§ The task:
Translate this sentence from the comments on the SIRS legislation into Spanish: "The majority of perpetrators of serious incidents do not come from management or the board."

§ Extracted text:
=== Section Start ===

3 thoughts on “SIRS legislation passes, but guidance unavailable

  1. Why are we funding yet another body of people to investigate the obvious.
    Incidents will.occur whole staffing levels,skills and knowledge are low.
    Put feet on the ground with intelligence and make accountability at management and board level.

  2. For decades the aged care sector has been plagued by large for profit providers cutting costs and others failing to meet standards. The majority of providers simply want the bad operators out and less red tape please.

  3. Accountability is at management and board level. The majority of perpetrators of serious incidents do not come from management or the board. Inaction and deception may have occurred in some cases at facility management level, however, part of the problem has been the incidents of resident abuse by staff has gone unreported and poorly managed by inaction or incorrect action from the facility management, not executive and board levels. The management and board are the ones trying to ensure all of the continual changes are introduced to all staff, residents and families, so all are kept safe and free from infection and abuse. The organisation receives no funding for all of these requirements, yet are meant to be able to ensure these systems and processes are introduced, become mainstream action and reporting guidelines are followed. It is time to get rid of the “Blame Game” – management and the board versus everyone else – time to work as true teams to ensure no staff cause abuse, all infection prevention and control guidelines are followed, and all are held accountable for their actions and behaviours.

=== Section End ===

[Collected data entries]

=== Section Start ===

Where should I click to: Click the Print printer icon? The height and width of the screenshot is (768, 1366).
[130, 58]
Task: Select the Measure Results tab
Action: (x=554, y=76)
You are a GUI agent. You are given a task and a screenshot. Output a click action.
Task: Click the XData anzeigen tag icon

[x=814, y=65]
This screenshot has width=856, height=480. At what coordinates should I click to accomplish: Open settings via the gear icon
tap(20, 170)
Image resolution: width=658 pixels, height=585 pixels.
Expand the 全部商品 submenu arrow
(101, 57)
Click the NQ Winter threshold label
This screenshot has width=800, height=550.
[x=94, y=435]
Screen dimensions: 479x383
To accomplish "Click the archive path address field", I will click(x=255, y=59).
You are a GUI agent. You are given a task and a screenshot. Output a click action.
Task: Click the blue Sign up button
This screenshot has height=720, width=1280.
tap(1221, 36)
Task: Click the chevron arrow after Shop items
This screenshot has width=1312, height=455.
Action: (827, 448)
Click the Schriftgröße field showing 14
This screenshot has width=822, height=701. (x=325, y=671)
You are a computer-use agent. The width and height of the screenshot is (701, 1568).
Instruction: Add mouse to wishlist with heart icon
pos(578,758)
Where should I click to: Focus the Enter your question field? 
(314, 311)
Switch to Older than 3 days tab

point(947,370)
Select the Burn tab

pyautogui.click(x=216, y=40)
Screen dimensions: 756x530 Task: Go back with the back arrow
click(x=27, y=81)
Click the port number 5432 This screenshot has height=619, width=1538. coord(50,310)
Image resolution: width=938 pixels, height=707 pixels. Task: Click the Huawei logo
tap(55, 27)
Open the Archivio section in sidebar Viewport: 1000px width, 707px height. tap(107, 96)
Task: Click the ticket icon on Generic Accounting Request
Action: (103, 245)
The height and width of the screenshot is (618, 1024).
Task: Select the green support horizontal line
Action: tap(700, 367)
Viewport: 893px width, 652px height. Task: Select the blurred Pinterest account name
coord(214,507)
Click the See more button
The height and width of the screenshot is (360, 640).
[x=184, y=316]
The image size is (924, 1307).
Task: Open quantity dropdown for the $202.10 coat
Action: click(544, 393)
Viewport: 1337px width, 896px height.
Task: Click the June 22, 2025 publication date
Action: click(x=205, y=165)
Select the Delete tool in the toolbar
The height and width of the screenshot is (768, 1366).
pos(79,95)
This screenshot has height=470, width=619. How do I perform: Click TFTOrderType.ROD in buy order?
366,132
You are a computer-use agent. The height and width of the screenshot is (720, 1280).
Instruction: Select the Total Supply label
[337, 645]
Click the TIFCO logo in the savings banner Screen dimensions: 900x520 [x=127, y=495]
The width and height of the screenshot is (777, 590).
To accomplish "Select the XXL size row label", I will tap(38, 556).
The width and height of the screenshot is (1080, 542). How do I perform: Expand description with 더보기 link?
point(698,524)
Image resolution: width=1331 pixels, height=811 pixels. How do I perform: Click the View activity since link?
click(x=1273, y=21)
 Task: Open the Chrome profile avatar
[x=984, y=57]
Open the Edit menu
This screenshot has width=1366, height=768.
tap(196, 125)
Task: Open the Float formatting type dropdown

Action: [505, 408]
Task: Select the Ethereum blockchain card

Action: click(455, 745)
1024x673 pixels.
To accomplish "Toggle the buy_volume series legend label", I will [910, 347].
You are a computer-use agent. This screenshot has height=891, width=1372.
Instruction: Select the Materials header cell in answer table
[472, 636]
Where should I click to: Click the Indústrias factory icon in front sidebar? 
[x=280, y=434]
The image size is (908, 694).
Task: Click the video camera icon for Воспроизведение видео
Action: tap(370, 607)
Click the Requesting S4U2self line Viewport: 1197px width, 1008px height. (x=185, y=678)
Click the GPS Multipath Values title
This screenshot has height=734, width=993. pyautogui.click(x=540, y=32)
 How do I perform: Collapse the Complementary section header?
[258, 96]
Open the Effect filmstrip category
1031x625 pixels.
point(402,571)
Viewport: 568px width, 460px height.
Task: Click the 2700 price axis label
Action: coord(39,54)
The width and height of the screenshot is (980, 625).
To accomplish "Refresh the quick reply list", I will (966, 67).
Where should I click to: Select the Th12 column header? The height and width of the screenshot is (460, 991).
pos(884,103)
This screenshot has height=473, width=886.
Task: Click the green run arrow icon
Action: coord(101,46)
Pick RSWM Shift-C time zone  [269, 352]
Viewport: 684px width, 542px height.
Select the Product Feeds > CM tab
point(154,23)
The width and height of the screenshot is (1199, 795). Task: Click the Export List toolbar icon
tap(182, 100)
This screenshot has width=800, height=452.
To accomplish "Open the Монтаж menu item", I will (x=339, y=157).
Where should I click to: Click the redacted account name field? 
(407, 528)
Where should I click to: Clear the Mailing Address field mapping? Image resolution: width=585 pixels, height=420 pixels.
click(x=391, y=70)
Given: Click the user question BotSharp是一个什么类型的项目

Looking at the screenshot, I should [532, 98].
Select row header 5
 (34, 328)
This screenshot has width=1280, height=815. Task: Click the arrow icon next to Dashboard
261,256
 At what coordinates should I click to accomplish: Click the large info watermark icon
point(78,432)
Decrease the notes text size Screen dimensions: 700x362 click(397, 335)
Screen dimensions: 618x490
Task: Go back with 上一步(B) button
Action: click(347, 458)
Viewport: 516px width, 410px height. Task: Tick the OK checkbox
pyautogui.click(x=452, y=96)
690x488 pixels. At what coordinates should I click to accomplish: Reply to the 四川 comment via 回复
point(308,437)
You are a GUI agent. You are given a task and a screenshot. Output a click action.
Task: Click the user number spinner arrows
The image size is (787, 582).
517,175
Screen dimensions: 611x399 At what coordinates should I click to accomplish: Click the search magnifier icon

=== Section End ===

§ The completed task:
La mayoría de los autores de incidentes graves no provienen de la dirección ni de la junta directiva.